--- Trecho selecionado ---
::::::

Naturalismo – também surgido na França, foi um movimento artístico e cultural que se manifestou na literatura, no teatro e nas artes plásticas. Suas características principais são a objetividade, a impessoalidade e o retrato fiel da realidade. O movimento foi influenciado pelas correntes científicas e filosóficas que surgiam na Europa como o determinismo, o darwinismo e o cientificismo. Para os artistas naturalistas, tudo estava determinado e possuía uma explicação lógica pautada na ciência. Assim, surge uma arte de denúncia social, focada nos temas da pobreza, das desigualdades, da disputa de poder e das patologias sociais. No Brasil, o movimento naturalista começa em 1881 com a publicação da obra O Mulato, de Aluísio de Azevedo. Já em Portugal, o movimento surge em 1875 com o romance O crime do padre Amaro, do escritor Eça de Queiroz.

::::::

--- Material fornecido ---
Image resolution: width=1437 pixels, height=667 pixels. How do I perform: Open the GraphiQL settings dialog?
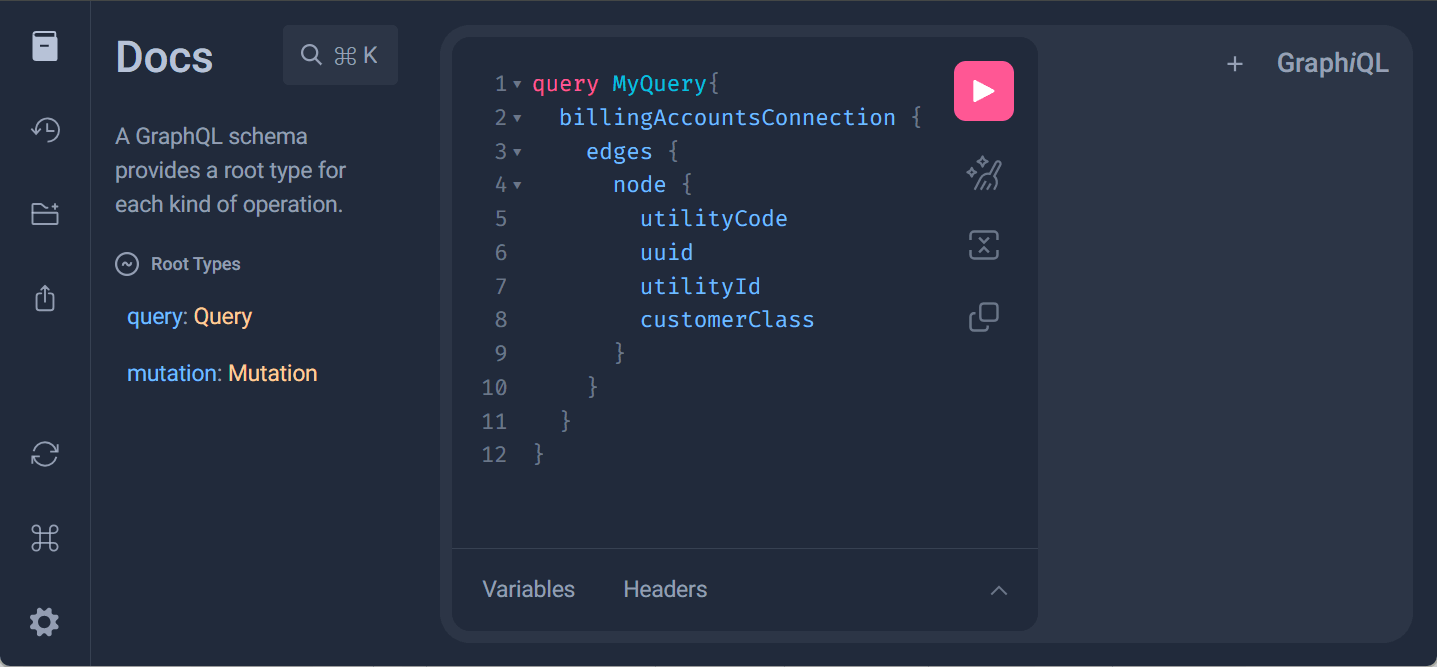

::::::

--- Tarefas do exercício ---
(A) Extraia do texto sobre o Naturalismo a parte entre "Naturalismo – também surgido" e "Eça de Queiroz.", inclusive, sem alterar nenhuma palavra.
(B) Dê continuidade ao texto sobre o Naturalismo, começando logo após a última frase apresentada.

--- Respostas do exercício ---
(A)
Naturalismo – também surgido na França, foi um movimento artístico e cultural que se manifestou na literatura, no teatro e nas artes plásticas. Suas características principais são a objetividade, a impessoalidade e o retrato fiel da realidade. O movimento foi influenciado pelas correntes científicas e filosóficas que surgiam na Europa como o determinismo, o darwinismo e o cientificismo. Para os artistas naturalistas, tudo estava determinado e possuía uma explicação lógica pautada na ciência. Assim, surge uma arte de denúncia social, focada nos temas da pobreza, das desigualdades, da disputa de poder e das patologias sociais. No Brasil, o movimento naturalista começa em 1881 com a publicação da obra O Mulato, de Aluísio de Azevedo. Já em Portugal, o movimento surge em 1875 com o romance O crime do padre Amaro, do escritor Eça de Queiroz.

(B)
Características literárias


Júlia Lopes de Almeida é associada ao Realismo e ao Naturalismo. Portanto, a sua obra mais conhecida — A falência (1901) — é marcada pela objetividade, crítica à sociedade brasileira, temática do adultério e determinismo. É possível encontrar em suas obras as seguintes características:

֎ Objetividade - em oposição ao sentimentalismo.

 

֎ Antropocentrismo - valorização da razão.

 

֎ Crítica à sociedade brasileira.

 

֎ Valorização do momento presente.

 

֎ Presença da temática do adultério.

 

֎ Cientificismo - uso exagerado de teorias científicas na análise de personagens.

 

֎ Determinismo - influência do meio, raça e momento histórico nos personagens.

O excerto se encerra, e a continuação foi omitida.